スズランの日 メイ・デー LA FETE DU MUGUET その2

スズランをフランス語で'Lys des Vallees'、英語では 'Lily of the valley'と呼ばれフランスやイギリスなどのヨーロッパ各国では春の訪れの象徴の花であり、また
ケルト人たちにとってはラッキーチャームだったそうです。今日はフランス語のキーワードをいくつか交えてお話しましょう。レクチャーは友人のFrancoiseさんからご教示していただきました。
Lily of the valley, Muguet

始まり
'Brin de Muguet'
1561年5月1日、フランス国王シャルル9世がスズランのブートニア 'brin de Muguet'をもらった事から始まりました。スズランは春の訪れの喜びと幸運の訪れの象徴とされています。以後、彼は毎年5月1日になると女官たちに花をプレゼントしていたそうです。

それから100年の歳月の後、スズランは労働者のための祭典メイ・デー'Fete du Travail'の象徴となりました。

'Bal du Muguet' 若者のダンスパーティ 
Balは大切な人との会う機会という事で、この日だけは親たちはパーティ会場へは出向けません。女の子たちは白のドレスを着て、男の子たちは胸にスズランの花を付けての参加です。このダンスパーティの習慣はまだパリでも一部残っているとの事。爽やかな香のスズランを束ねた素敵なブーケを大切な彼女にプレゼントするそうです。
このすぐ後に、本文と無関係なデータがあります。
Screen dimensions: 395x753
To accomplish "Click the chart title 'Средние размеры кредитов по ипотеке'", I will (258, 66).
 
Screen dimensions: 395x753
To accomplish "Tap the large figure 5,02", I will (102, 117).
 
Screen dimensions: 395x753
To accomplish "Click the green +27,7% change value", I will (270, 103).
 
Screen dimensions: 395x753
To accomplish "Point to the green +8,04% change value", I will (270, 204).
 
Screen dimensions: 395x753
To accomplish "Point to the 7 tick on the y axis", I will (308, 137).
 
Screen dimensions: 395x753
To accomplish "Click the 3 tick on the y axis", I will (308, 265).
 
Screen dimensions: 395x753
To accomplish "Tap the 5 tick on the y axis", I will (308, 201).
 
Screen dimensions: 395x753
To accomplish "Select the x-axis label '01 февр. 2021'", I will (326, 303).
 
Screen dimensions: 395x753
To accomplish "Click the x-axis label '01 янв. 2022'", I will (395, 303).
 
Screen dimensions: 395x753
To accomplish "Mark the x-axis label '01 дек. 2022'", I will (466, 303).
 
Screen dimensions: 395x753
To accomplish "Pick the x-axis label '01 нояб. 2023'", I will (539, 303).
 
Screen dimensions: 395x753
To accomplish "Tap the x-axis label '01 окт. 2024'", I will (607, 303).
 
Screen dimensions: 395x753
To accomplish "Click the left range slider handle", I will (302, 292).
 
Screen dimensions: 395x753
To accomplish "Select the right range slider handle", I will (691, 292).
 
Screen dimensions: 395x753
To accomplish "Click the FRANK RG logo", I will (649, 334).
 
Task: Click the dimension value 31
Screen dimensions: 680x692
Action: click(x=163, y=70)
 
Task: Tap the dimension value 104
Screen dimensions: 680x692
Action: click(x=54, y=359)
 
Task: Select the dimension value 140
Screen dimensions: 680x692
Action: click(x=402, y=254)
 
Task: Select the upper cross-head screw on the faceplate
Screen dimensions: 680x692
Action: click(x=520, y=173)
一般的には朝早く起きて郊外の森へ花を付けたスズランを探しに出かけていたようです。今では花屋や街のいたる所に出るにわか花屋のスタンドで購入するそうです。コツは朝早く買うこと。昼間になると品薄となりとても高価になってしまうとこの事。数時間で相場が上下する物なんだそうです。にわか花屋については昨年ブログでご紹介しましたね。フランス国民にとっては労働の権利を守る記念の日、勤労感謝の日となり国民の休日です。家族でフルコースの昼食を楽しんだり、また労働組合などが主催する集まりに出かけたりとして一日を過ごすそうです。

日本は世界でも類を見ないくらい休日が多い国です。フランスへお出かけの方はちょうど本日スズランの花を沢山見かけると思います。でも花屋以外のお店は閉まっている事が多いのでご注意ください。イギリスは5月最初の月曜日が休日です。旅行中はちょっと街が寂しく感じられるかもしれませんね。

日本で見かけるスズランは2種類。ドイツスズランは葉と花が同じ高さで揃っています。日本のスズランは花の方が小さく小ぶりです。
ブーケにするのでしたらドイツスズランの方が扱いやすいと思います。水が汚れ花もちもよくないのですが、それでも生の花に勝るモノはないですね。原産はどうも日本、北朝鮮あたりらしいです。

それでは皆さんにも幸運が訪れますように。素敵なメーディをお過ごしください。Bonne Fete du Muguet!